Agung mengangguk paham. Sekon berikutnya, justru giliran pria itu yang menghela napasnya. Untuk kasus ini, Agung benar-benar paham.
“Gia inget mantan Om Agung?” tanyanya. Gia sontak menoleh, setelahnya ia mengangguk sebelum akhirnya keningnya berkerut mendapati raut wajah yang lain dari Agung. Pria itu menatap nanar ke sembarang arah sebelum akhirnya tertawa miris.
“Om Agung sama dia, putusnya karena isi kepala dia waktu itu persis kayak isi kepala Gia sekarang,” ucap Agung. “Dia selalu ngerasa nggak pantes jadi pacar Om Agung, berkali-kali bilang kalo harusnya gue bisa dapetin yang jauh lebih baik dari dia. Masalahnya, Gi, yang lebih baik itu belom tentu kerasa pas di hati. Padahal gue ngerasa beruntung banget bisa jadi pacarnya, sedih karena ternyata dia malah ngerasa nggak pantes.”
“Om Agung kasih tau ya, Gi. Pemikiran kayak gitu, kalo diturutin nggak akan ada abisnya. Dan malah akan ngelukain orang yang bener-bener sayang sama Gia, karena Gia jadi nggak percaya sama perasaannya,” ucap Agung. “Lagian hubungan itu berhasil bukan karena pantes atau enggak kok, Gi. Tapi karena sama-sama mau berjuang buat bikin hubungan itu berhasil.”
Harus Gia akui, kali ini ucapan Agung berhasil membuatnya terpana. Namun, masih ada satu yang membuatnya merasa tidak yakin. “Tapi, emang menurut Om Agung, Kak Haris beneran suka sama Gia? Bukan cuma bercanda?” tanyanya.

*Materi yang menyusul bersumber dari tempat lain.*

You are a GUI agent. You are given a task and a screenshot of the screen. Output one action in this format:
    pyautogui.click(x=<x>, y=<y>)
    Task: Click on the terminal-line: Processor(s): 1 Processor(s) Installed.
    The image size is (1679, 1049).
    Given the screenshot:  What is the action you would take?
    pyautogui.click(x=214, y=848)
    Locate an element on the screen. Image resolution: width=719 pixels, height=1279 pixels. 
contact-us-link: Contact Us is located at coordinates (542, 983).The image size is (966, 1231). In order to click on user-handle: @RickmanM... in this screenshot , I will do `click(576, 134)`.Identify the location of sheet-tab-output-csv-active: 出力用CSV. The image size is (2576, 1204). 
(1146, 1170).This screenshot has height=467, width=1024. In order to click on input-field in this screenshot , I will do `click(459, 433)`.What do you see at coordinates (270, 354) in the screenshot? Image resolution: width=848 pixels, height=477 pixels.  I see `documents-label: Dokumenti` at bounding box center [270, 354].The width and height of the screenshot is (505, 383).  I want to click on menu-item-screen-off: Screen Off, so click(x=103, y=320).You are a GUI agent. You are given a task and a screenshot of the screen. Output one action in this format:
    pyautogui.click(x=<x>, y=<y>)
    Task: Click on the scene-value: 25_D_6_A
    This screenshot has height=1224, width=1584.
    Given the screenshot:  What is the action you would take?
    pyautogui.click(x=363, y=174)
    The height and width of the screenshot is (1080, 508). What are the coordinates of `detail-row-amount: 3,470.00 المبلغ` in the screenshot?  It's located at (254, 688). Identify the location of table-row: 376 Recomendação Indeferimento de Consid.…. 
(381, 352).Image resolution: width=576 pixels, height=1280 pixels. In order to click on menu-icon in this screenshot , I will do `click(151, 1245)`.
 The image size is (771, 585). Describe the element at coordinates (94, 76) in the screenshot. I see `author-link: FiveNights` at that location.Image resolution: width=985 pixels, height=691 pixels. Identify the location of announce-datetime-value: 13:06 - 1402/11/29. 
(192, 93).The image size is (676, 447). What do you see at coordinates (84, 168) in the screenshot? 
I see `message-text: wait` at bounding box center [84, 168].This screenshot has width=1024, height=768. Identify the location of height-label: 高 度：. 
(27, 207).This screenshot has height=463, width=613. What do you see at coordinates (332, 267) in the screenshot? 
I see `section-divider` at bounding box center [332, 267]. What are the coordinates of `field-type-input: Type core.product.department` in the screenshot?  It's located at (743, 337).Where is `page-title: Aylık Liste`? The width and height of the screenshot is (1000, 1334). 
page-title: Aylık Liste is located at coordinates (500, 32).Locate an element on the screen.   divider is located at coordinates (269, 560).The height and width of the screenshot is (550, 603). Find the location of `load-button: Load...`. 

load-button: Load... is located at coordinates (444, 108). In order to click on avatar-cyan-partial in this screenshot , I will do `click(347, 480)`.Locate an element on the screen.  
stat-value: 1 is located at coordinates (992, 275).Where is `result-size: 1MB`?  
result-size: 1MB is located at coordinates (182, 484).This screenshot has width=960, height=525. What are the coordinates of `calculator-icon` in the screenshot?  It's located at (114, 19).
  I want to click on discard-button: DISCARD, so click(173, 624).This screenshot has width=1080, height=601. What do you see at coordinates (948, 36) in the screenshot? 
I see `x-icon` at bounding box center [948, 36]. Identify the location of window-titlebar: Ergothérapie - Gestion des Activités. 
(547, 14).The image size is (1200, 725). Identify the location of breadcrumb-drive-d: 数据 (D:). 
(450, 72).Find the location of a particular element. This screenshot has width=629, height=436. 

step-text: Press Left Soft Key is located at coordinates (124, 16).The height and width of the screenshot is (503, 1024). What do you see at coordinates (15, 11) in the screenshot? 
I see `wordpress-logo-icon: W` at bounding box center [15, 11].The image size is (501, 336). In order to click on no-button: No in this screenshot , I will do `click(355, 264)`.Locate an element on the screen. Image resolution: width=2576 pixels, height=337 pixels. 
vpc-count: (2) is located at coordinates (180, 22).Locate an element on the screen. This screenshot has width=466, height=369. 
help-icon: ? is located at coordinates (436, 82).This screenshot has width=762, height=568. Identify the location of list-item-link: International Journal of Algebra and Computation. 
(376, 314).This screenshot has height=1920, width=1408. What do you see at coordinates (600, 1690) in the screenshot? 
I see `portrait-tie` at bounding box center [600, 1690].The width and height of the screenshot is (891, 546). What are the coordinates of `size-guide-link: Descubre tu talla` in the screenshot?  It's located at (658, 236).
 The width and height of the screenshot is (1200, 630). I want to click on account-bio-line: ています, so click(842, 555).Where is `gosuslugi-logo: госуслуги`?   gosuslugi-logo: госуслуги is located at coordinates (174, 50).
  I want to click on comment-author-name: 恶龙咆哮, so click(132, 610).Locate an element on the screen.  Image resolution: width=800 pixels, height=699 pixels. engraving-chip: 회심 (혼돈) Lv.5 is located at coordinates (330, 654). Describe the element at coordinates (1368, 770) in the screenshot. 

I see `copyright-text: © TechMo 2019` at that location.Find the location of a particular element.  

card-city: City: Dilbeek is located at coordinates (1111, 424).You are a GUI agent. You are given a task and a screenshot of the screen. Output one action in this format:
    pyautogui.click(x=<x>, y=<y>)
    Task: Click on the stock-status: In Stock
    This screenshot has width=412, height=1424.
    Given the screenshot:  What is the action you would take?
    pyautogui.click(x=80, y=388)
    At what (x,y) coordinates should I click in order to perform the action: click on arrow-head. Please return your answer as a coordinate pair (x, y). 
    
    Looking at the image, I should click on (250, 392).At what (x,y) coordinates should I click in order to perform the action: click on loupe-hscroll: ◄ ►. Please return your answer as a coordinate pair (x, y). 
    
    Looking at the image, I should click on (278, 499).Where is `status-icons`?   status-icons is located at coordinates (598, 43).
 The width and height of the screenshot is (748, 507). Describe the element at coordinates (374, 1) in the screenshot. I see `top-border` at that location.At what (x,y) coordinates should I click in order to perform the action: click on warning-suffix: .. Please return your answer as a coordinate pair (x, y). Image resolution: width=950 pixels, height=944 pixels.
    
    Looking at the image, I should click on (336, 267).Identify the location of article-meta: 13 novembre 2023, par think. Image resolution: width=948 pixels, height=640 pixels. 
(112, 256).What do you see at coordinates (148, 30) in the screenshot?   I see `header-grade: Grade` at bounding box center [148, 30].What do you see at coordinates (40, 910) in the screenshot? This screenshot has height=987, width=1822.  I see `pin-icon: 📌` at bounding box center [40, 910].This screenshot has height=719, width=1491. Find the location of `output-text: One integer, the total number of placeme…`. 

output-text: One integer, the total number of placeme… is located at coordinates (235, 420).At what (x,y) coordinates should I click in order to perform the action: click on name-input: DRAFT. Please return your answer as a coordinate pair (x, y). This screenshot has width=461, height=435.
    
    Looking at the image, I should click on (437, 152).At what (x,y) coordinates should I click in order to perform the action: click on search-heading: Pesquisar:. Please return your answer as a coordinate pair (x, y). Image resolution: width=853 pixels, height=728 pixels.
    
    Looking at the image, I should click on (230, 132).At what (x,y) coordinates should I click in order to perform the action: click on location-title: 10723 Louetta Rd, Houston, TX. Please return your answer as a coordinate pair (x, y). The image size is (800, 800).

Agung tertawa kecil, “Kalo bercanda doang ngapain dia repot-repot berantemin orang yang ngatain Gia sampe diskors segala? Gia nyari apa lagi, sih? Nunggu apa lagi? Nunggu Haris capek terus nyerah sama perasaannya terus nanti Gia nyesel selamanya?”
Pecah sudah. Gia tak lagi dapat menahan air matanya yang tertahan semenjak pertama kali ia mulai bercerita pada Agung malam itu. Benar, ia hanya akan jauh lebih menyesal dari ini jika dirinya terus menghindari Haris. Ini semua seakan Tuhan pada akhirnya memberi Gia sebuah pena dan menyuruhnya menulis sendiri kisah cintanya akan berakhir seperti apa. Gia tak pernah yakin sebelumnya. Namun, gadis itu pada akhirnya meyakini satu hal. Bahwa perkataan Agung sangat akurat.
Untuk seorang Haris yang selalu sempurna di matanya, Gia yakin tak ada yang mampu menggeser posisi Haris.
Agung tersenyum tipis seraya mengelus surai Gia. Setelahnya pria itu membawa Gia ke dalam dekapannya. Berusaha membuat tangisannya mereda.
“Go for him, Anggia. You're worth it. Always worth it.”